> _TÂCHE COURTE_
Modifiez les entrées qui vont de la ligne contenant « You are a computer-use » jusqu'à la fin des entrées en remplaçant « citation » par « footnote », sans rien changer d'autre. Redonnez uniquement ces lignes, sans les images.

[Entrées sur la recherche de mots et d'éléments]

***

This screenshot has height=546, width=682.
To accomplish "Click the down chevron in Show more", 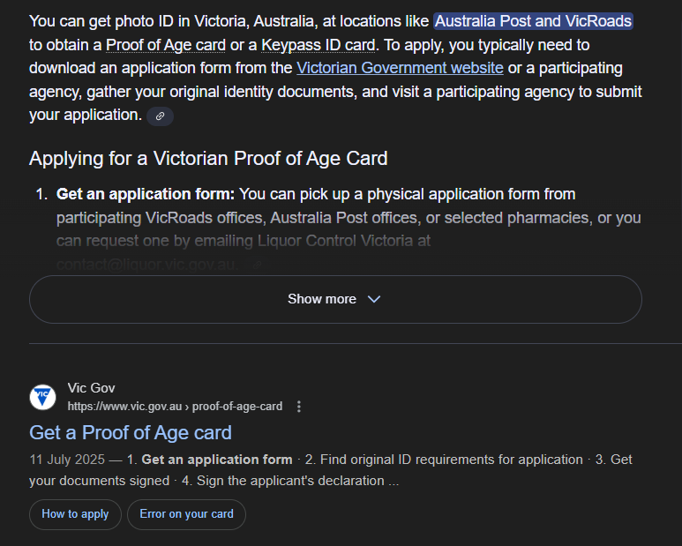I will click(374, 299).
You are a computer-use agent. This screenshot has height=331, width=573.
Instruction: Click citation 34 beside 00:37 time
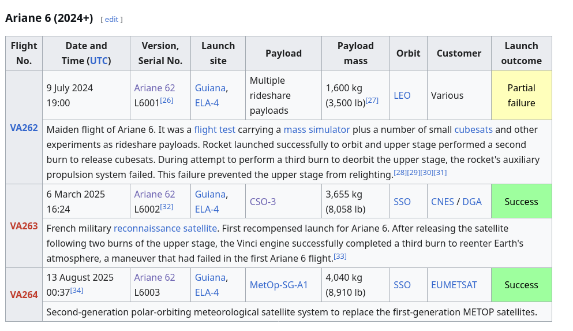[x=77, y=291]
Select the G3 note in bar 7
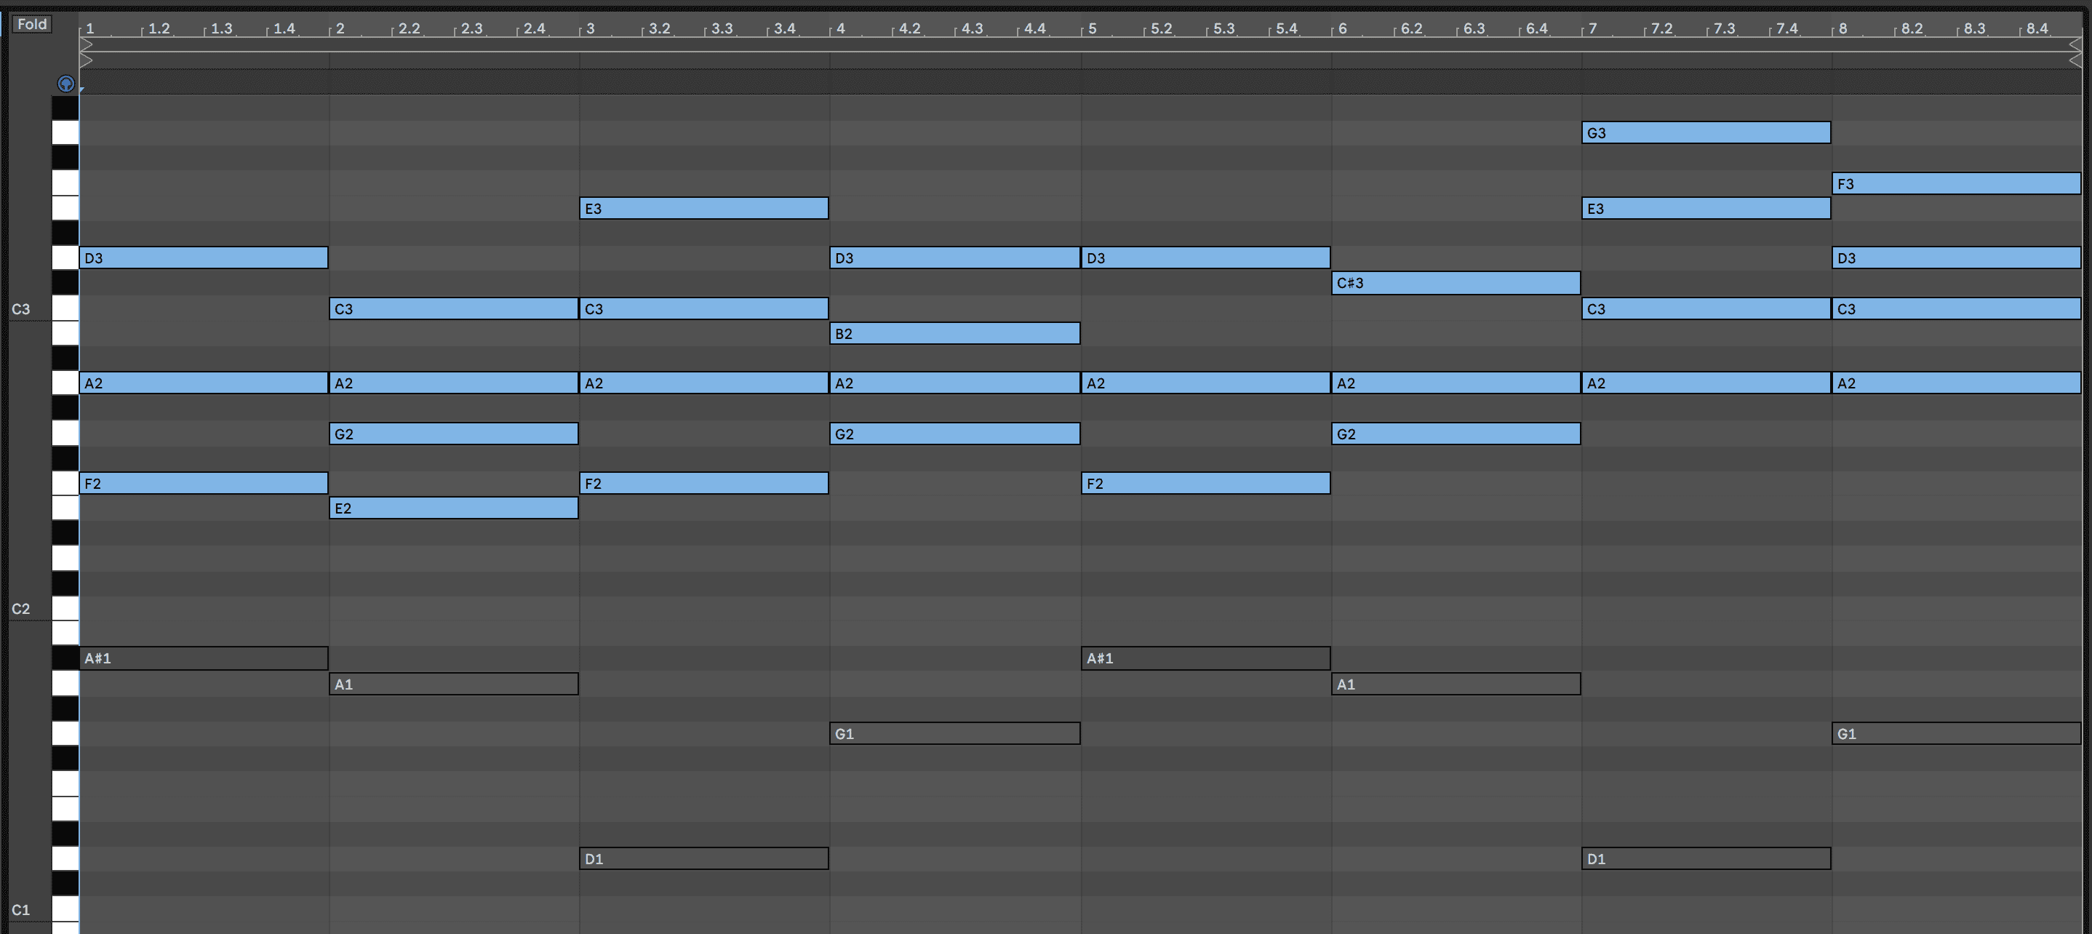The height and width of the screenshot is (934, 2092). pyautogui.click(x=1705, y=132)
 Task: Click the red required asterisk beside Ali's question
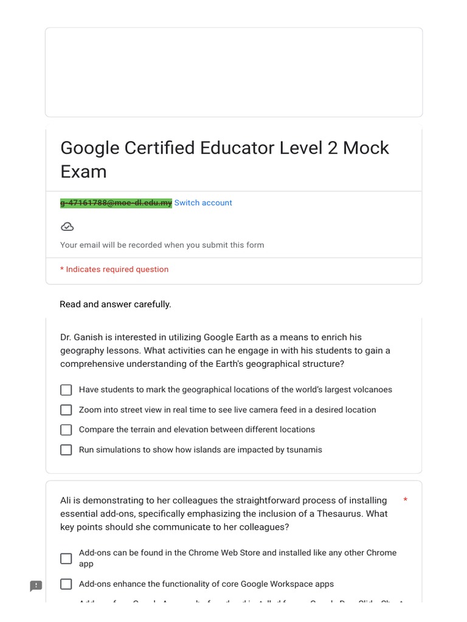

***

> _RÉPONSE COMPLÈTE_
You are a computer-use agent. This screenshot has height=331, width=573.
Instruction: Click footnote 34 beside 00:37 time
[x=77, y=291]
Select the G3 note in bar 7
The height and width of the screenshot is (934, 2092). pyautogui.click(x=1705, y=132)
 Task: Click the red required asterisk beside Ali's question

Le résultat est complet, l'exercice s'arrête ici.